Herpes virus infection of the skin is characterized by the finding of multinucleated giant cells in the epidermis. We report two individuals with acantholytic dermatoses whose initial lesional skin biopsies showed multinucleated epithelial giant cells suggestive of a herpes virus infection; however, all viral studies were negative and subsequent biopsies of their lesions demonstrated pathognomonic features of either pemphigus vulgaris or transient acantholytic dermatosis. The histologic differential diagnosis of conditions with multinucleated giant cells in the epidermis is reviewed and dermatoses in which herpes virus infection has been observed to coexist are summarized.
Case reports
Case 1
A 24-year-old Caucasian woman presented with painful oral sores that persisted after a short tapering course of oral corticosteroids (methylprednisolone dose pack) that was stopped after 5 days. Her past medical history was significant for type 1 diabetes mellitus and genital herpes simplex virus infection. She subsequently developed tender fluid-filled blisters of her axilla and groin and was empirically treated with oral valacyclovir 1000 mg twice daily without improvement.Examination of the oral cavity showed ulcers on the hard palate, the buccal mucosa and the mucosa of the gingiva and labia. Pustules, vesicles, and bullae were observed within the right axillae (Figure 1) and the labia majora. A lesional skin biopsy from the right axilla was performed; specimens for bacterial culture, direct fluorescent antibody studies and viral cultures were also obtained.

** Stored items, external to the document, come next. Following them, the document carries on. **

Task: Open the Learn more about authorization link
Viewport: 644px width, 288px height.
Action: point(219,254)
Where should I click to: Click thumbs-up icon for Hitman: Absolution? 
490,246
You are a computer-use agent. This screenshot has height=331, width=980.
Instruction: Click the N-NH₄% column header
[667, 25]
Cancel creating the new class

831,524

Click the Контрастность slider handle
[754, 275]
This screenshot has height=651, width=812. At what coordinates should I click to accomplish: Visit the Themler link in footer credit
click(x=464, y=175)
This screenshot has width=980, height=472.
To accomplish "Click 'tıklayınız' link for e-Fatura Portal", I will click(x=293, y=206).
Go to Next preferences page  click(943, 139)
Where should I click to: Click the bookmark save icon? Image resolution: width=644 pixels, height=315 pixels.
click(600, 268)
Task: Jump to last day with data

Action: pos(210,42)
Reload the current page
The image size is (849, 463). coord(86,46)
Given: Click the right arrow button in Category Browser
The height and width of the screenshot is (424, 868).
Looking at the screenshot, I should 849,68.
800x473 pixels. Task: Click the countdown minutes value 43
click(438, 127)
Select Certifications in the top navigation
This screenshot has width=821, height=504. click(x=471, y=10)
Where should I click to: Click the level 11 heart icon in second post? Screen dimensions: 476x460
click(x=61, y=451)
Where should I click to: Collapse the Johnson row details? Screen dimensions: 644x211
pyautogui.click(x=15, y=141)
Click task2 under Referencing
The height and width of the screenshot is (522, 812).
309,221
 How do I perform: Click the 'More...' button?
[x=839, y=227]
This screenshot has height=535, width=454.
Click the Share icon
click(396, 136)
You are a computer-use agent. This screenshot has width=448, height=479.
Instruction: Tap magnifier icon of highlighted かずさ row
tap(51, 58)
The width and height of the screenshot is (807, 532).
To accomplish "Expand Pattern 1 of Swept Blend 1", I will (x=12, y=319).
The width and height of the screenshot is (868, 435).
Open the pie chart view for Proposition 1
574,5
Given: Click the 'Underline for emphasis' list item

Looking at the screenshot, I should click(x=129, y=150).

Microscopic examination showed epidermal necrosis and ulceration surmounted by basophilic debris; rare cocci-shaped bacteria were seen within the inflammatory scale crust. Focal reticular degeneration, intraepidermal neutrophilic pustules forming a suprabasilar cleft, and numerous multinucleated keratinocyte giant cells demonstrating nuclear molding were noted. There was a perivascular infiltrate in the upper dermis consisting of neutrophils and eosinophils (Figure 2).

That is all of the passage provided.